Spatial prediction of non-negative spatial processes using asymmetric losses

Distinguished Professor Noel Cressie visited RSFAS on Wednesday 24 April and because of the Anzac Day holiday, Noel gave his seminar a day earlier than usual. I was pleased to join around twenty others in person whose schedules accommodated the change in day.

Noel’s title is quite technical and much of his talk addressed formulations and theoretical results. Nonetheless as always his research has been motivated by pressing real problem, particularly in the area of climate change. One of the applications of the work discussed today was how to deal with predictions of extreme weather events e.g. flood levels, where underprediction has very different implications to overprediction. This is the asymmetric loss of the talk’s title.

The proposed asymmetric loss function in this talk was a power-divergence loss which i based on a ratio not a difference. The well-known Kullback-Leibler distance is a special case of this family of loss functions, giving it a nice grounding in familiar territory.

Noel illustrated the theory with an oldie-but-a-goodie example of zinc concentrations in soil on the floodplain of the River Meuse in the Netherlands. He also alluded to recent flood events in Australia to help bring local relevance to the examples.

Sample size for monitoring disease in free-ranging wildlife populations

Professor James Booth of Cornell University has been a longtime colleague of what is now the ANU Research School of Finance, Actuarial Studies & Statistics. it was a pleasure to attend his seminar in the School on Thursday 11 April. Around 25 people attended in person.

James’ talk reported on one of those conversations that turn into a full-blown methodology project. In this case, a conversation with a veterinary scientist led to sample size estimation for an evidence base on the eradication of chronic wasting disease in the free-ranging deer populations of the USA.

Neither a hypergeometric model nor a binomial model we’re going to account for the lack of independence between animals, so James ended up with a beta-binomial model. In answer to the question “What would Bayesians do?”, James then added priors on the beta distribution parameters. The final addition to the model was to take account of the fact that animals are not independent at all, but tend to live in family groups of four to five.

And the final answer? A sample maybe as large as 300, or maybe as small as 16, depending on correlations!

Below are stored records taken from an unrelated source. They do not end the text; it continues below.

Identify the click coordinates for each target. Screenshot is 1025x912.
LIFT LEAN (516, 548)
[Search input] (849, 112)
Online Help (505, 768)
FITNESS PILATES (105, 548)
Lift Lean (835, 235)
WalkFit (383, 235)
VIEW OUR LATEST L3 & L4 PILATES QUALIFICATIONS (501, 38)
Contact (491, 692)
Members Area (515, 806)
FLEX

Enhancing Bayesian small area level methods with applications in health

It’s been a pleasure collaborating with the spatio-temporal researchers at QUT and the Cancer Atlas, in particular with Susanna Cramb and her PhD student Jamie Hogg. his PhD exit seminar was on Monday 8 April, and I joined over 25 people online (plus the crowd in person) to hear his presentation.

As always, Jamie’s talk did not disappoint. he took us through the pillars of his research, rooted in cancer and the burden of disease. His focus has also been on risk factors, modelled using small area methods right down to SA2 level. he has had to overcome several methodological hurdles around sparse data, the need to develop indices of risky behaviour, and the potential of a two stage logistic normal approach. MrP (multilevel regression and post-stratification) was also invited to the methodological party.

As well as all that, Jamie came second and first in two hackathons, made two trips to Canada to present his research, and attended another nine conferences (one of which was organised by my team, see the report here!) Congratulations on making to the final stages of a PhD Jamie, and all the best for the final write-up!

Optimal dynamic treatment regime inference – a tale of two methods

Dr Weichange Yu of the University of Melbourne came to RSFAS to present this seminar on Thursday 4 April. Around 25 people attended in person to hear this talk about management of patients with ongoing disease.

The two methods of the title were a maximum likelihood method, and a so-called Bayesian method although Weichang did say he thought the Bayesian method was not well named! nonetheless he took the audience through the detail of the expressions to be minimised, along with a couple of small examples to show how changing the treatment mid-way through a clinical trial could indeed be beneficial.